** DATA SHOWN follows **

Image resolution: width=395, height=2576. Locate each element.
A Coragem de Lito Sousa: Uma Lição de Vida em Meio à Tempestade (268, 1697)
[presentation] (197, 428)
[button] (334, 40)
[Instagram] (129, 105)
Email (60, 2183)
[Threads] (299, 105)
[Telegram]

** End of DATA SHOWN **

## [EXERCISE REQUIREMENTS]
Please return the span of lines above that opens with the one containing "A Coragem de" and closes with the final line, both included, exactly as written and nothing more.

## [TASK RESULT]
A Coragem de Lito Sousa: Uma Lição de Vida em Meio à Tempestade (268, 1697)
[presentation] (197, 428)
[button] (334, 40)
[Instagram] (129, 105)
Email (60, 2183)
[Threads] (299, 105)
[Telegram]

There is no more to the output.